_Assignment_. Your answer should be the full set of entries, given again without alteration.

Saved data entries
====

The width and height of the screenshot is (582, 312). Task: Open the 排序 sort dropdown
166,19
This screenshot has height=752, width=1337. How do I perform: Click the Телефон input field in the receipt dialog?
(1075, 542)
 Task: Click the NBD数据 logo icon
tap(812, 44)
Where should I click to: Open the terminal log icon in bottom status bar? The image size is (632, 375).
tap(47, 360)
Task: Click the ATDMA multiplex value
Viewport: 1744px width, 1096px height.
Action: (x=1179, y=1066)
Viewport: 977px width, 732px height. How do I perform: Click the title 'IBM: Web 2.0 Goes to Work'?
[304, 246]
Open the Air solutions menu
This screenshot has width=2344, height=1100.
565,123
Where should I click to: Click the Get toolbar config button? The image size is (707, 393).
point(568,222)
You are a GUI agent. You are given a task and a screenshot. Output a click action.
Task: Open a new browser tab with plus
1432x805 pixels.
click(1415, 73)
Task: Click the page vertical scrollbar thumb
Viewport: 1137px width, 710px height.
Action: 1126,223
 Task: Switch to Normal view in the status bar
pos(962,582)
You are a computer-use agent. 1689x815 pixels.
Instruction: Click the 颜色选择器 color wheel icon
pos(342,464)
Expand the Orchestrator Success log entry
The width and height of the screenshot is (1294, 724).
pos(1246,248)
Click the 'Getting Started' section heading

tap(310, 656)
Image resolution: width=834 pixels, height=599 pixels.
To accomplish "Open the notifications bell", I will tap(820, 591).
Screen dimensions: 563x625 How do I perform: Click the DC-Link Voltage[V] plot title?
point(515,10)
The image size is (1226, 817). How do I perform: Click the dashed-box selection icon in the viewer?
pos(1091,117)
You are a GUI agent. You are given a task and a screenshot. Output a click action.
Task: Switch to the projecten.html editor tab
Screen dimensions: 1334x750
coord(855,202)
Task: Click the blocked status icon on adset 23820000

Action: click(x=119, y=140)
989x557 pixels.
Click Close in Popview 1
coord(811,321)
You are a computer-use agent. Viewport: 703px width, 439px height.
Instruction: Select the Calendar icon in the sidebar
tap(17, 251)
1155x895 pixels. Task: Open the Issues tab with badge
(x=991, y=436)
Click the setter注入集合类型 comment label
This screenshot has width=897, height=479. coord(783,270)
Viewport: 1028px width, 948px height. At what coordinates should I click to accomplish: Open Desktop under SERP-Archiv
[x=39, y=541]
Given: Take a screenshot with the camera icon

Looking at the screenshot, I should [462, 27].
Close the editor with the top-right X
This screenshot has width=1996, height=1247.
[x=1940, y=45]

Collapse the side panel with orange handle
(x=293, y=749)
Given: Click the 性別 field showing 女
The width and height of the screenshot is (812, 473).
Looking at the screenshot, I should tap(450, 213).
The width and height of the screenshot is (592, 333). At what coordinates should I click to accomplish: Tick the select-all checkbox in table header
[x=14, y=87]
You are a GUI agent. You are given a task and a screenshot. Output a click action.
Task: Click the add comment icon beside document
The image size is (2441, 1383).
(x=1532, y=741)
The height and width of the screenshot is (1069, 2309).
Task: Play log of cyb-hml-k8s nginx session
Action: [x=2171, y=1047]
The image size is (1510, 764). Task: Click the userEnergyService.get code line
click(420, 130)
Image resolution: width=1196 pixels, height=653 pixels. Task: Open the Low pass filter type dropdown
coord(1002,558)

====

_Exercise solution_.
The width and height of the screenshot is (582, 312). Task: Open the 排序 sort dropdown
166,19
This screenshot has height=752, width=1337. How do I perform: Click the Телефон input field in the receipt dialog?
(1075, 542)
 Task: Click the NBD数据 logo icon
tap(812, 44)
Where should I click to: Open the terminal log icon in bottom status bar? The image size is (632, 375).
tap(47, 360)
Task: Click the ATDMA multiplex value
Viewport: 1744px width, 1096px height.
Action: (x=1179, y=1066)
Viewport: 977px width, 732px height. How do I perform: Click the title 'IBM: Web 2.0 Goes to Work'?
[304, 246]
Open the Air solutions menu
This screenshot has width=2344, height=1100.
565,123
Where should I click to: Click the Get toolbar config button? The image size is (707, 393).
point(568,222)
You are a GUI agent. You are given a task and a screenshot. Output a click action.
Task: Open a new browser tab with plus
1432x805 pixels.
click(1415, 73)
Task: Click the page vertical scrollbar thumb
Viewport: 1137px width, 710px height.
Action: 1126,223
 Task: Switch to Normal view in the status bar
pos(962,582)
You are a computer-use agent. 1689x815 pixels.
Instruction: Click the 颜色选择器 color wheel icon
pos(342,464)
Expand the Orchestrator Success log entry
The width and height of the screenshot is (1294, 724).
pos(1246,248)
Click the 'Getting Started' section heading

tap(310, 656)
Image resolution: width=834 pixels, height=599 pixels.
To accomplish "Open the notifications bell", I will tap(820, 591).
Screen dimensions: 563x625 How do I perform: Click the DC-Link Voltage[V] plot title?
point(515,10)
The image size is (1226, 817). How do I perform: Click the dashed-box selection icon in the viewer?
pos(1091,117)
You are a GUI agent. You are given a task and a screenshot. Output a click action.
Task: Switch to the projecten.html editor tab
Screen dimensions: 1334x750
coord(855,202)
Task: Click the blocked status icon on adset 23820000

Action: click(x=119, y=140)
989x557 pixels.
Click Close in Popview 1
coord(811,321)
You are a computer-use agent. Viewport: 703px width, 439px height.
Instruction: Select the Calendar icon in the sidebar
tap(17, 251)
1155x895 pixels. Task: Open the Issues tab with badge
(x=991, y=436)
Click the setter注入集合类型 comment label
This screenshot has width=897, height=479. coord(783,270)
Viewport: 1028px width, 948px height. At what coordinates should I click to accomplish: Open Desktop under SERP-Archiv
[x=39, y=541]
Given: Take a screenshot with the camera icon

Looking at the screenshot, I should [462, 27].
Close the editor with the top-right X
This screenshot has width=1996, height=1247.
[x=1940, y=45]

Collapse the side panel with orange handle
(x=293, y=749)
Given: Click the 性別 field showing 女
The width and height of the screenshot is (812, 473).
Looking at the screenshot, I should tap(450, 213).
The width and height of the screenshot is (592, 333). At what coordinates should I click to accomplish: Tick the select-all checkbox in table header
[x=14, y=87]
You are a GUI agent. You are given a task and a screenshot. Output a click action.
Task: Click the add comment icon beside document
The image size is (2441, 1383).
(x=1532, y=741)
The height and width of the screenshot is (1069, 2309).
Task: Play log of cyb-hml-k8s nginx session
Action: [x=2171, y=1047]
The image size is (1510, 764). Task: Click the userEnergyService.get code line
click(420, 130)
Image resolution: width=1196 pixels, height=653 pixels. Task: Open the Low pass filter type dropdown
coord(1002,558)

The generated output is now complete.